Puisi itu tidak hanya tampil sebagai diskripsi atau teoritifikasi klise atas sebuah objek, tapi sebuah ajakan merenungi kembali fungsi-fungsi organ dalam tubuh kita. Gigi, salah satunya. Ini adalah sebuah tonjokan agar, sesekali, kita kembali mensyukuri sebuah realitas – entah itu kesehatan, kesempurnaan hidup, keberadaan – agar kita makin berterima kasih kepada Sang Pencipta, dan makin peduli pada realitas itu.

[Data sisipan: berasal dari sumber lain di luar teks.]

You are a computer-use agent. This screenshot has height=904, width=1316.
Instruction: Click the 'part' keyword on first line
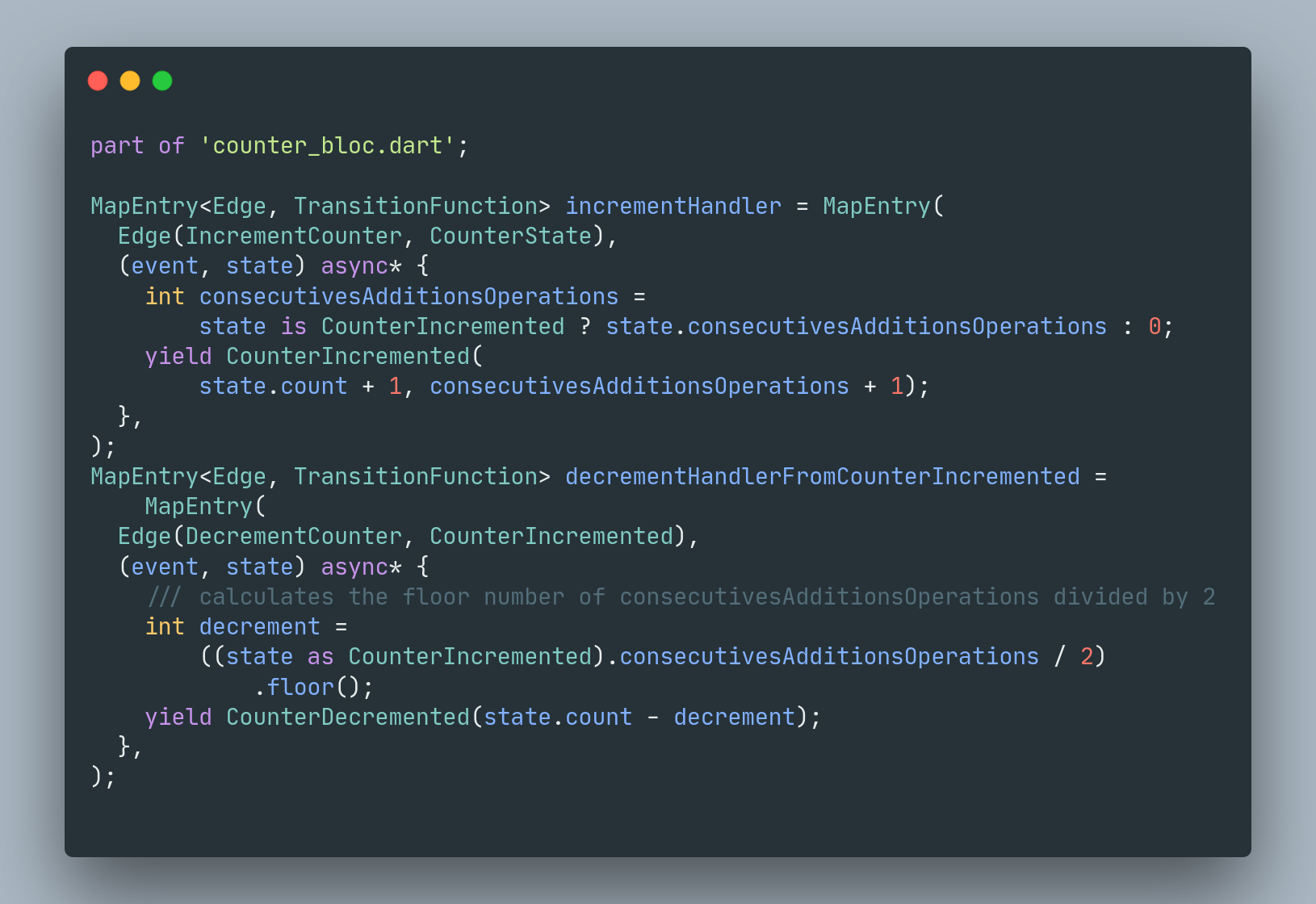(117, 146)
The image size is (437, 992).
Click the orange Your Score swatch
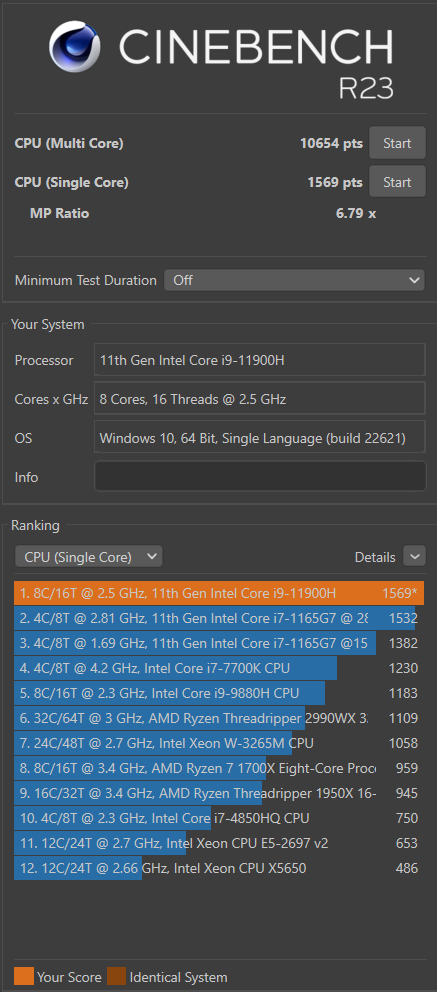[23, 976]
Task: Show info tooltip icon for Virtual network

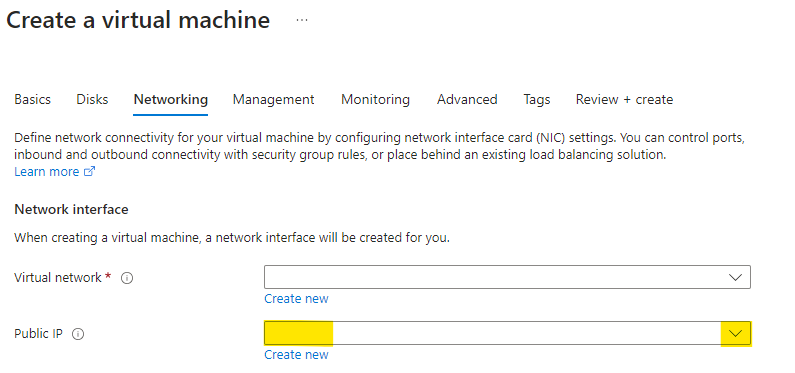Action: 127,278

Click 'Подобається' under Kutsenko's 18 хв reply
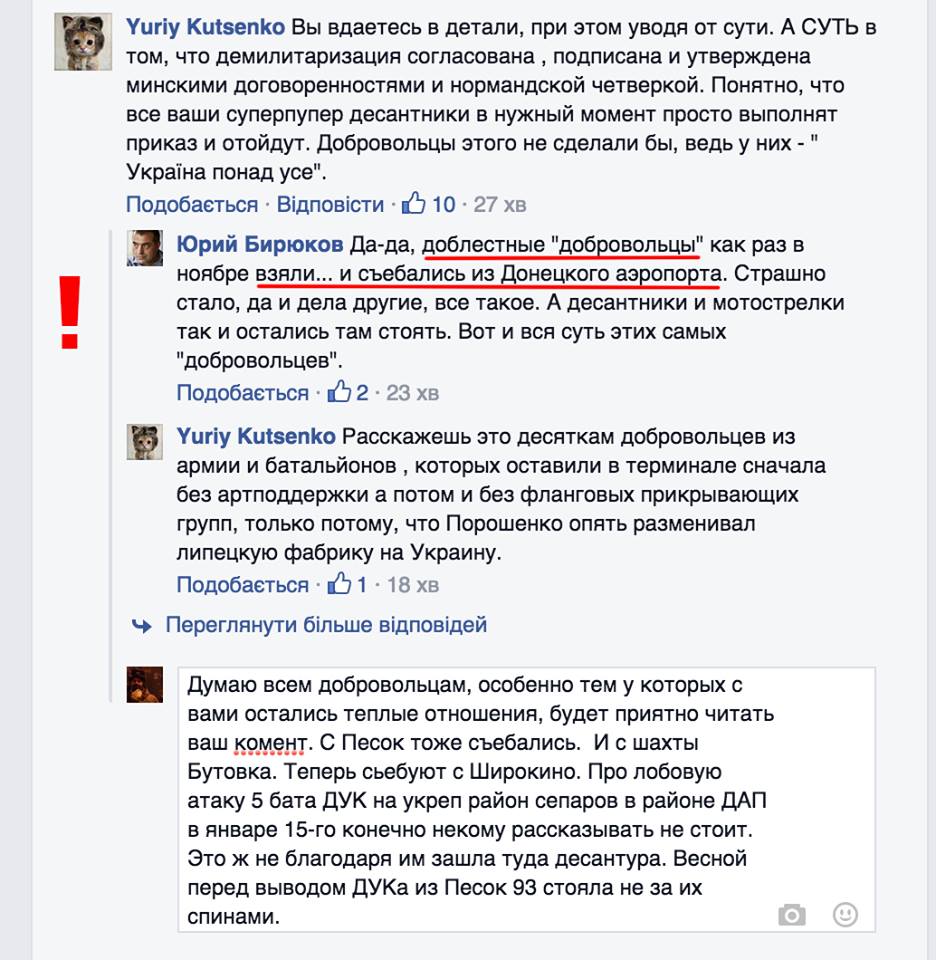242,585
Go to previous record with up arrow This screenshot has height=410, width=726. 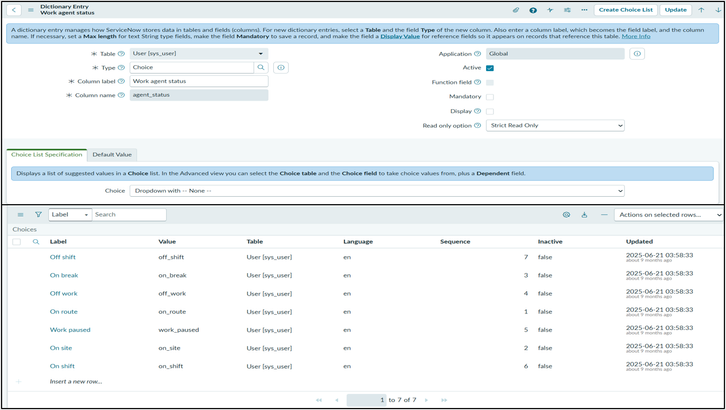coord(701,10)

Namun, tidak semua puisi dalam buku ini menghadirkan “dunia” yang terang-berderang. Ada pula puisi yang mengecohkan kita untuk mendekatinya dengan beragam tafsir. Lihat saja puisi yang dikutip di bagian awal tulisan ini berjudul “Kupu-kupu”. Di bawah judul puisi yang mengutip lagu anak-anak berjudul “Kupu-kupu” itu dituliskan kata-katan “kepada Presiden SBY”.
Saya sempat bertanya kepada Soeryadarma, di sela-sela peluncuran buku puisi itu, apa maksud puisi tersebut, tapi ia diam saja. Ia seperti hendak mengatakan: setelah karya dihadirkan ke publik maka publiklah yang menjadi penafsir tunggal atas karya itu. Terserah mau menafsirkannya seperti apa, sesuai pengalaman dan apa yang sedang dipikirkan serta dirasakannya.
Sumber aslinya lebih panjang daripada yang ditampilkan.